In the Picket Family Video Gallery, Floor 2L
Regina José Galindo has become a world-renowned artist for her impactful denunciation of gender and racial violence. La Sombra (The Shadow) is a video-performance that was commissioned for Documenta 14 in Kassel, Germany, one of the world’s leading exhibitions of contemporary art.
In one regard, the work underscores Germany’s complicity in the arms industry by highlighting the fact that it is one of the largest weapons manufacturers in the world. Besides being a critique of the state’s use of force and its dependence on the economy of war, La Sombra also speaks to the constant sensation of persecution that has become both prevalent and naturalized in our day-to-day existence. In this sense, and by directly addressing Europe’s political and social turmoil, Galindo’s performance embodies the fragility and vulnerability of the body in the midst of a critical refugee crisis and changing racial politics. Running in front of a tank, Galindo’s body becomes a gendered metaphor for women’s everyday reality. While the tank may suggest a particular kind of enemy, the artist is running from the endless cycle of violence that is perpetuated against women across many spheres of life, most specifically within conflict zones.

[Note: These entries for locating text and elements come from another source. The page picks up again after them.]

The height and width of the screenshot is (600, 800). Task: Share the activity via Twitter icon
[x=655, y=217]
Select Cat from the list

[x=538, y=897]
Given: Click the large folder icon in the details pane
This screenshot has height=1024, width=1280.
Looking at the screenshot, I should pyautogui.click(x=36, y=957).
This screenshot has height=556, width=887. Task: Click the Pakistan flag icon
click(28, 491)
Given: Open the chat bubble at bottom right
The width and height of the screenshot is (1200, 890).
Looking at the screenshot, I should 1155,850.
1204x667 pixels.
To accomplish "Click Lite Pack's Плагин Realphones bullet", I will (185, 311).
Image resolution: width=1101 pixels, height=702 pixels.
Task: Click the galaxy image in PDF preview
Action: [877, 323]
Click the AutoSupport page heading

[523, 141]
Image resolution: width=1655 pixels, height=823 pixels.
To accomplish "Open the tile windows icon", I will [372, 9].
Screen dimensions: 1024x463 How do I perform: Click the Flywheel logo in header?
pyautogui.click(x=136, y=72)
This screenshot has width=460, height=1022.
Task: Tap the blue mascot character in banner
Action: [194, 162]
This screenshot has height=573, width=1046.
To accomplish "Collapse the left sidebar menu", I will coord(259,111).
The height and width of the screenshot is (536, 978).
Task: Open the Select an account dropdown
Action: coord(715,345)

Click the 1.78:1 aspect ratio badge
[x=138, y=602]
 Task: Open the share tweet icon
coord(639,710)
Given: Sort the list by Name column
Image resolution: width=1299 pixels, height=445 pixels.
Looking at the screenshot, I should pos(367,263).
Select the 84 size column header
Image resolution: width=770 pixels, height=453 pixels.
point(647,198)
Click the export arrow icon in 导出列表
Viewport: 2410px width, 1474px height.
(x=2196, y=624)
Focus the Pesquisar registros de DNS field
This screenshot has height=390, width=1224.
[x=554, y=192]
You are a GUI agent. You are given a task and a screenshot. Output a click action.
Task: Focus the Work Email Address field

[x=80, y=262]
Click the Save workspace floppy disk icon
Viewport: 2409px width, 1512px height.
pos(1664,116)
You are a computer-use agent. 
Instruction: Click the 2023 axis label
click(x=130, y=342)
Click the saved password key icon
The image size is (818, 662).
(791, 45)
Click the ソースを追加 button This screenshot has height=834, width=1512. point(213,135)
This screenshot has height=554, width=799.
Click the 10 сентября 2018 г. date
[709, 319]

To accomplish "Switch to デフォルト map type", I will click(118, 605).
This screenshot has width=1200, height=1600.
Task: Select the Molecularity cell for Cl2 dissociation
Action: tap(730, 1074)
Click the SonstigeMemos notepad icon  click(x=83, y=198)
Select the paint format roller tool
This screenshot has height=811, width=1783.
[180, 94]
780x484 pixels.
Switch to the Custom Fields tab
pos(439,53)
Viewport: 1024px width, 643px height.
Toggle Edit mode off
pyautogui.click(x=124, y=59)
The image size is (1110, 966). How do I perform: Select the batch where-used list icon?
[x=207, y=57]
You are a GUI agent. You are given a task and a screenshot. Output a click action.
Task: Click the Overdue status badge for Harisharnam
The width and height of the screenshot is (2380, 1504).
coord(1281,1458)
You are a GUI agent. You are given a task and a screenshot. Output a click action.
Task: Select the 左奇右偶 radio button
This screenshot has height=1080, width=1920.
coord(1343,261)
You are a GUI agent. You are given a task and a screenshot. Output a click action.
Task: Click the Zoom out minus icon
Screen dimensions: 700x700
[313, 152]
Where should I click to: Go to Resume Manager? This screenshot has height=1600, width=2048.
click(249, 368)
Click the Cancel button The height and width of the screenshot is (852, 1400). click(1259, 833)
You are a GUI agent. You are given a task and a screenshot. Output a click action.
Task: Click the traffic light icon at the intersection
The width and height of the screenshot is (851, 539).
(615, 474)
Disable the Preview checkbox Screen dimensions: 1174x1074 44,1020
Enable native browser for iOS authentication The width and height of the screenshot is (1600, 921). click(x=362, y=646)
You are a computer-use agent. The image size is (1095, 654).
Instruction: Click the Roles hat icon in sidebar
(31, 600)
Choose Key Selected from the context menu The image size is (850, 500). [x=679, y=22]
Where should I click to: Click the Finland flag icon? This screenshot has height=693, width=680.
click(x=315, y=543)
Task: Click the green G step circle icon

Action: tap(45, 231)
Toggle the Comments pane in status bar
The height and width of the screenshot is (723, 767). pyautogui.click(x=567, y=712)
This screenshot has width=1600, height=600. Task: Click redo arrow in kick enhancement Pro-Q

Initially confronting the ongoing oppression experienced in her native Guatemala, Galindo first became a strong advocate of women’s rights and social justice. Earlier performances like Quién puede borrar las huellas? (Who Can Erase the Traces?) from 2003 and (279) Golpes (Blows) from 2005 delineate Galindo’s recurrent attention to the female body as the territory where the boundaries between the human and the inhuman are constantly being waged. However, her increasing international status has enabled her to highlight how the power asymmetries that uphold the systematic persecution of racialized and gendered bodies is, in essence, a global phenomenon.